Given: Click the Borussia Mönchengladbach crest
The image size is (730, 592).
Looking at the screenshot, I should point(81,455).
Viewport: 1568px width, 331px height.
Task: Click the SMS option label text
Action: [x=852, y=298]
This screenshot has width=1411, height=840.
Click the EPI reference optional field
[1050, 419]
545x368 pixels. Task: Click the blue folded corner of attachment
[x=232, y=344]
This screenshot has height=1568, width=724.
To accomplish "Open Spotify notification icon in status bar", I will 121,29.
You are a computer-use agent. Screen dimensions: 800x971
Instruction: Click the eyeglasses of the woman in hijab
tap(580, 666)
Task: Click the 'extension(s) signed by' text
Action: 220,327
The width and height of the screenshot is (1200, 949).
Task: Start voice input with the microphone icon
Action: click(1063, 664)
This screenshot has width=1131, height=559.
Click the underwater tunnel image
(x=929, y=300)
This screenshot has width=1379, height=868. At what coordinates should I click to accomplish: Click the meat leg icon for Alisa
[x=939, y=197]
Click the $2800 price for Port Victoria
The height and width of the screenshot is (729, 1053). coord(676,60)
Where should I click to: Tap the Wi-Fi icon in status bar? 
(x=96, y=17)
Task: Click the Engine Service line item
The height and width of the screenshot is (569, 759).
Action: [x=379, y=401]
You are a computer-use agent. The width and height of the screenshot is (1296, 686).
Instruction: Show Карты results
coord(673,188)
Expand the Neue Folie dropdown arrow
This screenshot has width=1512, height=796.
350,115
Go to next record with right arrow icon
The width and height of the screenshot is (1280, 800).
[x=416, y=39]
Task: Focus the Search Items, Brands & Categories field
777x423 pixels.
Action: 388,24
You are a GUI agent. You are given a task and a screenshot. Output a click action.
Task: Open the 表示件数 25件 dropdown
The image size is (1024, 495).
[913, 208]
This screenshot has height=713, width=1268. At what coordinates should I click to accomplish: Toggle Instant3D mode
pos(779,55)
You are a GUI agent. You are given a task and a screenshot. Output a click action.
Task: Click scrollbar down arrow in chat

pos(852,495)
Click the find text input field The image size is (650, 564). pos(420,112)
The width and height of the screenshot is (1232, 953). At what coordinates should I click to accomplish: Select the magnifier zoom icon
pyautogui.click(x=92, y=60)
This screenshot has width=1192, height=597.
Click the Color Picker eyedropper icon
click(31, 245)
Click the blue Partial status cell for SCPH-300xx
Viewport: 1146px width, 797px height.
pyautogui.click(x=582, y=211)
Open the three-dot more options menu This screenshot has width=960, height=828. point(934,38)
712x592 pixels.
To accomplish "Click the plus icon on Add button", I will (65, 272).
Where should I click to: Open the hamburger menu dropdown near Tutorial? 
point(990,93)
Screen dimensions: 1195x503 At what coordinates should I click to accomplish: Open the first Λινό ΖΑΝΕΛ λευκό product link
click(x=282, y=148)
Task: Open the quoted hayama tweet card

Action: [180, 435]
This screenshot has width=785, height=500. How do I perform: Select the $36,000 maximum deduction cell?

→ WHAT YOU HAVE TO DO: Output the listing above exactly as it appears.

→ SOLUTION TO THIS PROBLEM:
Given: Click the Borussia Mönchengladbach crest
The image size is (730, 592).
Looking at the screenshot, I should point(81,455).
Viewport: 1568px width, 331px height.
Task: Click the SMS option label text
Action: [x=852, y=298]
This screenshot has width=1411, height=840.
Click the EPI reference optional field
[1050, 419]
545x368 pixels. Task: Click the blue folded corner of attachment
[x=232, y=344]
This screenshot has height=1568, width=724.
To accomplish "Open Spotify notification icon in status bar", I will 121,29.
You are a computer-use agent. Screen dimensions: 800x971
Instruction: Click the eyeglasses of the woman in hijab
tap(580, 666)
Task: Click the 'extension(s) signed by' text
Action: 220,327
The width and height of the screenshot is (1200, 949).
Task: Start voice input with the microphone icon
Action: click(1063, 664)
This screenshot has width=1131, height=559.
Click the underwater tunnel image
(x=929, y=300)
This screenshot has width=1379, height=868. At what coordinates should I click to accomplish: Click the meat leg icon for Alisa
[x=939, y=197]
Click the $2800 price for Port Victoria
The height and width of the screenshot is (729, 1053). coord(676,60)
Where should I click to: Tap the Wi-Fi icon in status bar? 
(x=96, y=17)
Task: Click the Engine Service line item
The height and width of the screenshot is (569, 759).
Action: [x=379, y=401]
You are a computer-use agent. The width and height of the screenshot is (1296, 686).
Instruction: Show Карты results
coord(673,188)
Expand the Neue Folie dropdown arrow
This screenshot has width=1512, height=796.
350,115
Go to next record with right arrow icon
The width and height of the screenshot is (1280, 800).
[x=416, y=39]
Task: Focus the Search Items, Brands & Categories field
777x423 pixels.
Action: 388,24
You are a GUI agent. You are given a task and a screenshot. Output a click action.
Task: Open the 表示件数 25件 dropdown
The image size is (1024, 495).
[913, 208]
This screenshot has height=713, width=1268. At what coordinates should I click to accomplish: Toggle Instant3D mode
pos(779,55)
You are a GUI agent. You are given a task and a screenshot. Output a click action.
Task: Click scrollbar down arrow in chat

pos(852,495)
Click the find text input field The image size is (650, 564). pos(420,112)
The width and height of the screenshot is (1232, 953). At what coordinates should I click to accomplish: Select the magnifier zoom icon
pyautogui.click(x=92, y=60)
This screenshot has width=1192, height=597.
Click the Color Picker eyedropper icon
click(31, 245)
Click the blue Partial status cell for SCPH-300xx
Viewport: 1146px width, 797px height.
pyautogui.click(x=582, y=211)
Open the three-dot more options menu This screenshot has width=960, height=828. point(934,38)
712x592 pixels.
To accomplish "Click the plus icon on Add button", I will (65, 272).
Where should I click to: Open the hamburger menu dropdown near Tutorial? 
point(990,93)
Screen dimensions: 1195x503 At what coordinates should I click to accomplish: Open the first Λινό ΖΑΝΕΛ λευκό product link
click(x=282, y=148)
Task: Open the quoted hayama tweet card

Action: [180, 435]
This screenshot has width=785, height=500. How do I perform: Select the $36,000 maximum deduction cell?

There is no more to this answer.